Sibling involvement at birth is often seen at births occurring at home. Having your older children present at the birth of their sibling can make the experience very special for everyone. It can help older children bond with their new sibling and avoid jealousy, as well as normalising the birth process.

Parents who choose birth centres and even hospitals are requesting to have their other children present during labour and birth. In order to make the experience as positive as possible, it’s a good idea to spend plenty of time in advance preparing your children for the sights and sounds of childbirth. How you do this will depend on the age of your children and their personalities.

Parents of young children can use stories and illustrations as a tool to discuss birth. You can find out more here – Books To Prepare Children for Birth.

Another great way to help children prepare for the reality of labour and birth is to show them.
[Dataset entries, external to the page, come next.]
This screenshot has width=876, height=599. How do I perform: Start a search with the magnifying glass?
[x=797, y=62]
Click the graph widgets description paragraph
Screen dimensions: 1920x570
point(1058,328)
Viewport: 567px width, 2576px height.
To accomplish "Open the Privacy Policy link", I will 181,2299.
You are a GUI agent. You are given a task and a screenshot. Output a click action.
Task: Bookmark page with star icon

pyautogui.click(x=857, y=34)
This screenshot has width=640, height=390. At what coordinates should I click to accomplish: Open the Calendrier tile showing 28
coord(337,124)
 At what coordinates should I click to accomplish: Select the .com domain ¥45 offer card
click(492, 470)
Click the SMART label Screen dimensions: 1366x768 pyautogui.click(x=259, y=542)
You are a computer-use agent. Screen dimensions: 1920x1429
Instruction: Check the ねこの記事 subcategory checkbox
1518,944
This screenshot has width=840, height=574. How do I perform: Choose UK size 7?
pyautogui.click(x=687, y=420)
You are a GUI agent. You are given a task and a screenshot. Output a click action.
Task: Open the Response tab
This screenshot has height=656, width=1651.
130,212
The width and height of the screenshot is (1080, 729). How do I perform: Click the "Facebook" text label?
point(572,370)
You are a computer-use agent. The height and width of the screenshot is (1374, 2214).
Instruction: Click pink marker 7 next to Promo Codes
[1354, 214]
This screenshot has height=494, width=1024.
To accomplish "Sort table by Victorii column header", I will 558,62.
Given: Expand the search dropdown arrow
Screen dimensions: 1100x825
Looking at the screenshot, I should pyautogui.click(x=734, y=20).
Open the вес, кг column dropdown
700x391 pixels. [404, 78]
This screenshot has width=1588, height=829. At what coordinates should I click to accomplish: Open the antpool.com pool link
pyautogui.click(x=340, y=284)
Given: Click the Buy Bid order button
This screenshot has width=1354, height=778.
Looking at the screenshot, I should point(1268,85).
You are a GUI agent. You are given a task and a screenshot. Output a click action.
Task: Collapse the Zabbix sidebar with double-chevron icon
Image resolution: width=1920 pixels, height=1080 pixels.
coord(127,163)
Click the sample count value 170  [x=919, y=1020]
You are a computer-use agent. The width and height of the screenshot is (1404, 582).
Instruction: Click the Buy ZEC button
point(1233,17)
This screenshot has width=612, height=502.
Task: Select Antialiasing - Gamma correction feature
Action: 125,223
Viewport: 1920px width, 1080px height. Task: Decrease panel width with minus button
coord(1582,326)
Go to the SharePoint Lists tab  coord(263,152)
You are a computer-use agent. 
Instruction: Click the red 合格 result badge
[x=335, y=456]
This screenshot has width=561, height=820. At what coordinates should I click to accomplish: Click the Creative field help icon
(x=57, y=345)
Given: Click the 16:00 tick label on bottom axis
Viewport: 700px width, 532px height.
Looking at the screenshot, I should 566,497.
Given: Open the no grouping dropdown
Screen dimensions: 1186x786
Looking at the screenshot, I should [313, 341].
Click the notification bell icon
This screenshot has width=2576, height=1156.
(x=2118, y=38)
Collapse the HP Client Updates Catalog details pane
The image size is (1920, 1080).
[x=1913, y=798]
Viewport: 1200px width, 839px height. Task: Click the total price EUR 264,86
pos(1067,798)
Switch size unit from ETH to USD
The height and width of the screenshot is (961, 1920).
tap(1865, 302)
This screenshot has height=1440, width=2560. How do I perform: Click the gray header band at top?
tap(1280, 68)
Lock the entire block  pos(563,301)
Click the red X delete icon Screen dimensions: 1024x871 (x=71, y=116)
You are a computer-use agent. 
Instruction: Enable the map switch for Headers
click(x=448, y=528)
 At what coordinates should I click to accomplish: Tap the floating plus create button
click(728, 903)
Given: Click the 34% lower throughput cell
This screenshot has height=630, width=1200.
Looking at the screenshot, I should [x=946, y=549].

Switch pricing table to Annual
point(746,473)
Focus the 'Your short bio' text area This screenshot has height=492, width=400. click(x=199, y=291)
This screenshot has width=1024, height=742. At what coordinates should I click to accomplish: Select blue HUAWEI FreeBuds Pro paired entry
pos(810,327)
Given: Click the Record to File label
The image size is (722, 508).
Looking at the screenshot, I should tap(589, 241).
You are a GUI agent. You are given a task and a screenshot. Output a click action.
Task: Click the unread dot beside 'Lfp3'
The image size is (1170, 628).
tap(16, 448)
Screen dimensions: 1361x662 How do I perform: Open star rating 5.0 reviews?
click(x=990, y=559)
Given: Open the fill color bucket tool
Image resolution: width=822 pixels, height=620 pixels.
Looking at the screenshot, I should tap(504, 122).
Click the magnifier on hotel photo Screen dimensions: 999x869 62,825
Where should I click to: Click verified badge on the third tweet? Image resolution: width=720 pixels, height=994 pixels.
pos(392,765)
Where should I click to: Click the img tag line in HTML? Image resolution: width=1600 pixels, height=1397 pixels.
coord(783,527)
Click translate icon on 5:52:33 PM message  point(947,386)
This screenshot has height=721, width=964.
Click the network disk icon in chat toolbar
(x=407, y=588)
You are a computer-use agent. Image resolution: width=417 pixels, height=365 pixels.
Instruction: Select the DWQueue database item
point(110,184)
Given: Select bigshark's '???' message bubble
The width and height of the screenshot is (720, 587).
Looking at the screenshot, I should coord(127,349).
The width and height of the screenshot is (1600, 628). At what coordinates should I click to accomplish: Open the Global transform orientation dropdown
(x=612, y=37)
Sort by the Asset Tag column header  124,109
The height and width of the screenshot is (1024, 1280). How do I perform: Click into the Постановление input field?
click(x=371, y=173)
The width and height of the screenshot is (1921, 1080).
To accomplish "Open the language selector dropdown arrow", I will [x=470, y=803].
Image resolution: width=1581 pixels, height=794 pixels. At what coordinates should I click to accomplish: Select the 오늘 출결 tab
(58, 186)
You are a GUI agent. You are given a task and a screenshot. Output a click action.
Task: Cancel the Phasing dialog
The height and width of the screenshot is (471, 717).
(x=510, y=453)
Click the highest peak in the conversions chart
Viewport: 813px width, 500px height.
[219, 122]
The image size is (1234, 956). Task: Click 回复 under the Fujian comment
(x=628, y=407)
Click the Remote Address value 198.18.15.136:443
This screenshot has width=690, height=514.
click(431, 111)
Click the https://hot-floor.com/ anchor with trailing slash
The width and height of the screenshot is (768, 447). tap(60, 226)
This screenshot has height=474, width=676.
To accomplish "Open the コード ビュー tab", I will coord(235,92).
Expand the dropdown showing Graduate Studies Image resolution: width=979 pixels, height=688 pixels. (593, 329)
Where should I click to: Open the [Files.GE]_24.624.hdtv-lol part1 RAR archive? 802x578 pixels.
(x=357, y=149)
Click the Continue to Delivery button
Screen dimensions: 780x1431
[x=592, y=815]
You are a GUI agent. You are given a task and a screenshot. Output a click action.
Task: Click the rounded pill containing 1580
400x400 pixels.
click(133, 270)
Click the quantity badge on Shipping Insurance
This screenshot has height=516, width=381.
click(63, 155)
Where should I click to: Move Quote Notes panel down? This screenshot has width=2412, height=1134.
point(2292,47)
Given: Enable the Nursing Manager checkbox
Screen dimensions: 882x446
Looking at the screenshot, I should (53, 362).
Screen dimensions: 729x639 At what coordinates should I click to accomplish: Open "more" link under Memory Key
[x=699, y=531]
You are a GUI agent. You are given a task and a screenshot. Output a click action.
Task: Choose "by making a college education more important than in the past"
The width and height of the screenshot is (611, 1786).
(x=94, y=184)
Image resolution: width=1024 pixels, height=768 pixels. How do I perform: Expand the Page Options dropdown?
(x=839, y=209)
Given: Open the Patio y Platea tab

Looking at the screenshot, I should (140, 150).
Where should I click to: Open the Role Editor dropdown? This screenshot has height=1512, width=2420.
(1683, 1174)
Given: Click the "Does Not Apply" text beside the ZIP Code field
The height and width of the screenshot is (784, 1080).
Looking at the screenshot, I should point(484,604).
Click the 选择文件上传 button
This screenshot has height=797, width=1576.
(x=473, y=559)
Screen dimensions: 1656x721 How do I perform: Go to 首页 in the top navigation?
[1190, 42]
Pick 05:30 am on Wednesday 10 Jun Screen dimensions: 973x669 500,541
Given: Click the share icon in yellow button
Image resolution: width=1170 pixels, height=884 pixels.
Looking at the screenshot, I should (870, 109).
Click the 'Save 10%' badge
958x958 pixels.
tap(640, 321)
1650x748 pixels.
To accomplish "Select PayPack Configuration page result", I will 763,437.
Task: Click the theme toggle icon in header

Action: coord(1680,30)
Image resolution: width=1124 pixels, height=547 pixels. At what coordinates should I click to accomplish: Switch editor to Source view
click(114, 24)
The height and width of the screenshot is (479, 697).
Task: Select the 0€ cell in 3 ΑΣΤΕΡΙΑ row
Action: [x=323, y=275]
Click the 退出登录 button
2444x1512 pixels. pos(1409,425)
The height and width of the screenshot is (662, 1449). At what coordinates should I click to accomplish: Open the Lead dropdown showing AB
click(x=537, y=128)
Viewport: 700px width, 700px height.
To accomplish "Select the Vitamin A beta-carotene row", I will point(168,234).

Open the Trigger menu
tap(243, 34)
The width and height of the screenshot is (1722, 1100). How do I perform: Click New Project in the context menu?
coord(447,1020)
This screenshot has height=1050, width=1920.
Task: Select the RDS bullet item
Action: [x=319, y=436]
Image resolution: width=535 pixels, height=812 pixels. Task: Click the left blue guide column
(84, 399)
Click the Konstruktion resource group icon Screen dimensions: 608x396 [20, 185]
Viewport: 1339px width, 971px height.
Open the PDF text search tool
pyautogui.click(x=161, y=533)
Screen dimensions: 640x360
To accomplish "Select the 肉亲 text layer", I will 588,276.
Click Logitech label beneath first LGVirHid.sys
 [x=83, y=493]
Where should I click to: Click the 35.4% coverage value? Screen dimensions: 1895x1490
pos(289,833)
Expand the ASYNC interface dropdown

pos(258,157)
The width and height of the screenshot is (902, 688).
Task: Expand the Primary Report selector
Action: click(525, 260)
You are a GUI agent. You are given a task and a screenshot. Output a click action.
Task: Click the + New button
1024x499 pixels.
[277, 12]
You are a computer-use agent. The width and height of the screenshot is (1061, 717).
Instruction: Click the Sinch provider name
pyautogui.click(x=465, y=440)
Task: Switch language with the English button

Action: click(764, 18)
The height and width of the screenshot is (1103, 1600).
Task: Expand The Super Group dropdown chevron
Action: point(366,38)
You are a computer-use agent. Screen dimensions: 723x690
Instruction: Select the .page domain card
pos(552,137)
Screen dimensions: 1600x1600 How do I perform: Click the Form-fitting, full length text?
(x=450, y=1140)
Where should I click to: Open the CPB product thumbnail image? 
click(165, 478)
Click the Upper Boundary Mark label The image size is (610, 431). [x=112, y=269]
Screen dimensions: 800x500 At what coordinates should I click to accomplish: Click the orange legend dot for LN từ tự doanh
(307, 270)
This can help them to understand that birth is really normal and what to expect when it comes time for their baby sibling to be born. It’s important children hear and see birth in order to understand why women vocalize during labour and know the experience can be painful but it is not injurious to mum or baby. Seeing the process of labour can put into perspective the sight of waters releasing, membranes and any blood, the placenta and cord. See Videos to Prepare Children for Birth.

The Role Children Can Play

It can be a good idea to enact labour and birth during your pregnancy, setting up role plays with them so they can ‘experience’ it before the real deal. In this way, you can set up scenarios which can help pave the way for your child to respond well if you decide you need some space, or if the birth is quite fast. They can pretend to be the midwife or the mum giving birth too.

If your child is happy to be involved during labour and birth, it can be helpful to give them a special job. This can be simply wiping your face with a damp flannel, helping you to have a drink or keeping you company. Some children are happy to be in charge of the thermometer to make sure the birth pool is kept at the right temperature, and others simply like to sit by and encourage their mother.

It’s important to remember that how you feel during pregnancy about having your children present may change when you are actually in labour. It is ok for you to change your mind during labour, or to need your child/ren to be engaged in other activities elsewhere in the house or even leave for some time.

If you find having them present is distracting or even disturbing you, it’s a good idea to have a trusted friend or relative to be on hand. This is a good idea particularly if you are giving birth in a hospital or birth centre, as the staff can’t be responsible for your child.

Preparing your child for the reality of birth goes a long way to them understanding you will be working hard during labour, that it can take many hours and you won’t be as available to them. Having a special box of toys or activities can help, set aside for this special day, so they are able to come and go as they like. This can be useful when you are close to giving birth, if you or your child has decided they don’t want to be present for the actual birth. They can come back as soon as the baby is born, and meet their new sibling. If you are having a water birth, you might like to have your children join you in the birth pool, so set out their bathers in case!